■ **RECORDS PROVIDED**:
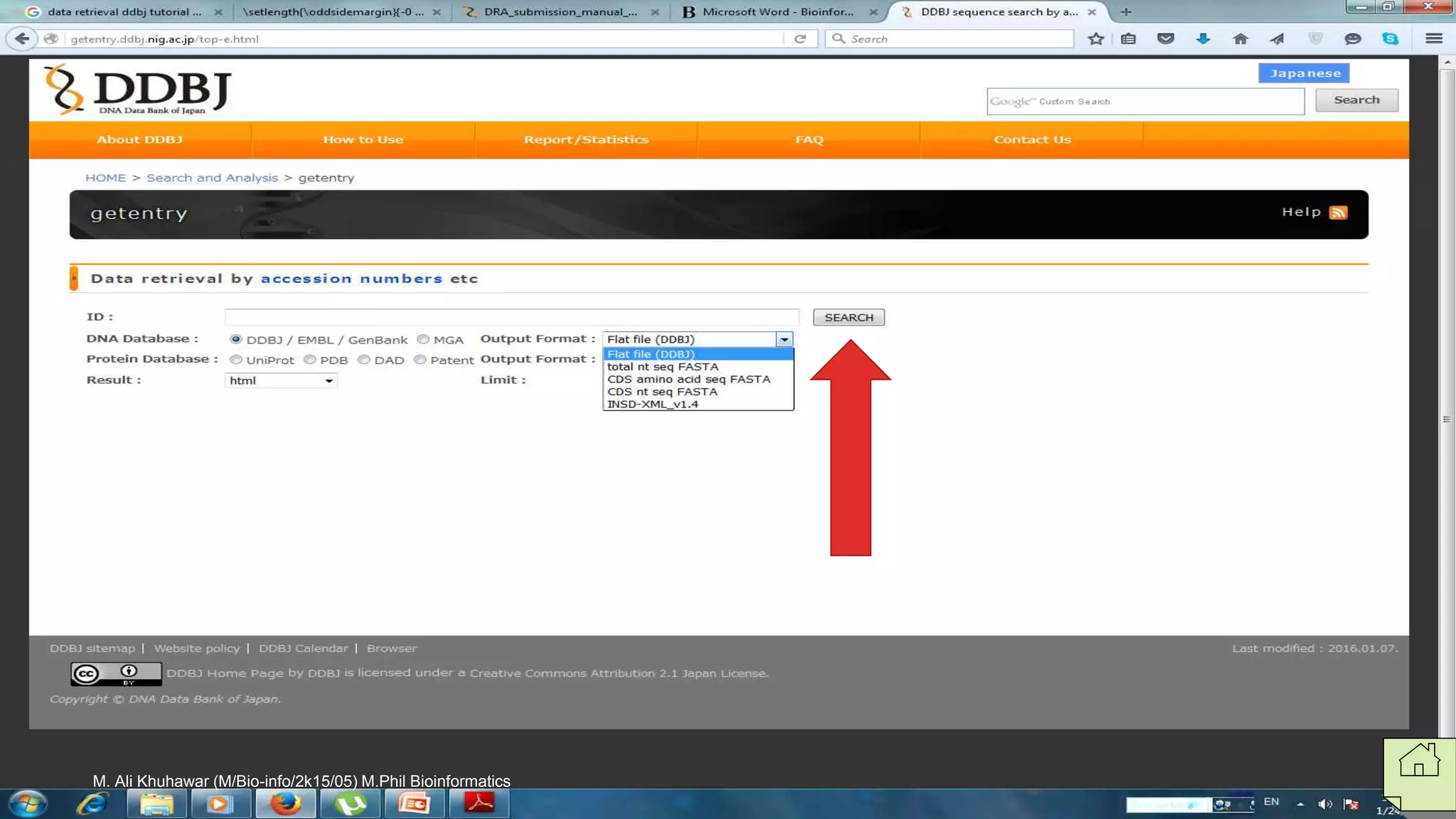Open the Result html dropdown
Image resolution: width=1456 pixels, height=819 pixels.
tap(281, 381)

---

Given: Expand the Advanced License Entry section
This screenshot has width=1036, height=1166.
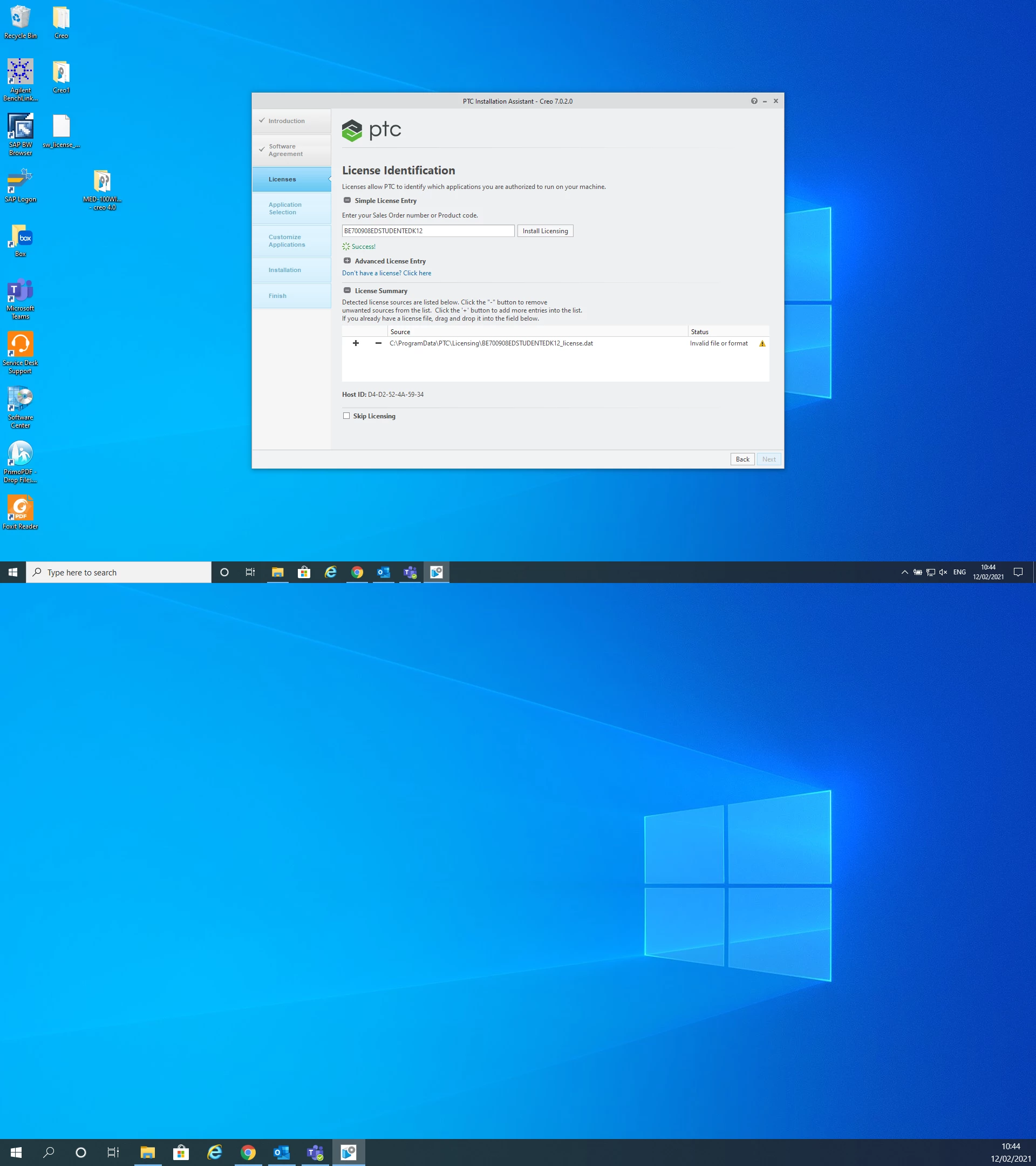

==

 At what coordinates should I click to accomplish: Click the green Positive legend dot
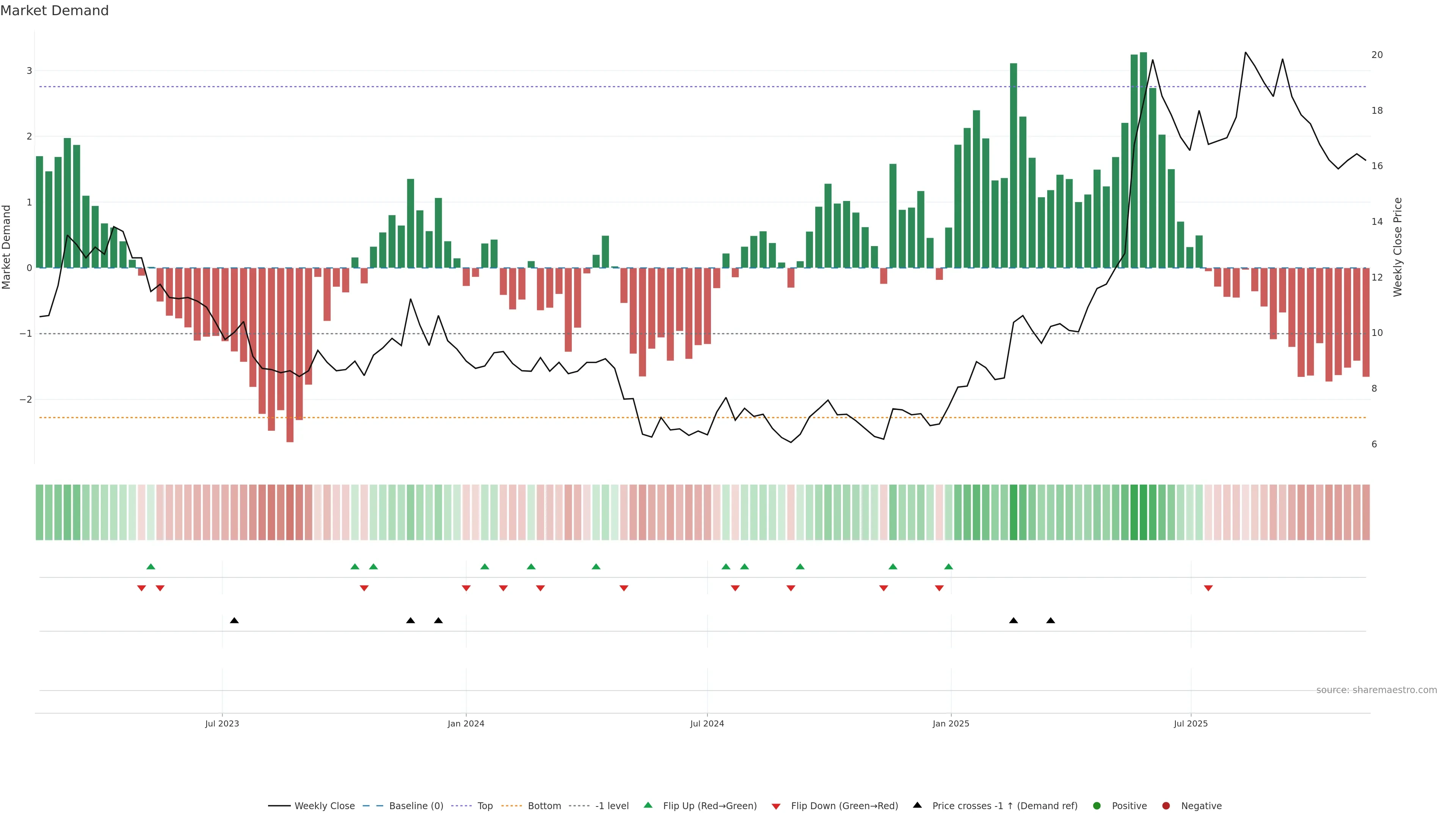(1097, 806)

■ **GOAL OF THE EXERCISE**: Using the data above, reproduce exactly the lines between those holding "Given: Expand the" and "This screenshot has width=1036, height=1166.", inclusive, and no others.

■ **ANSWER AREA**:
Given: Expand the Advanced License Entry section
This screenshot has width=1036, height=1166.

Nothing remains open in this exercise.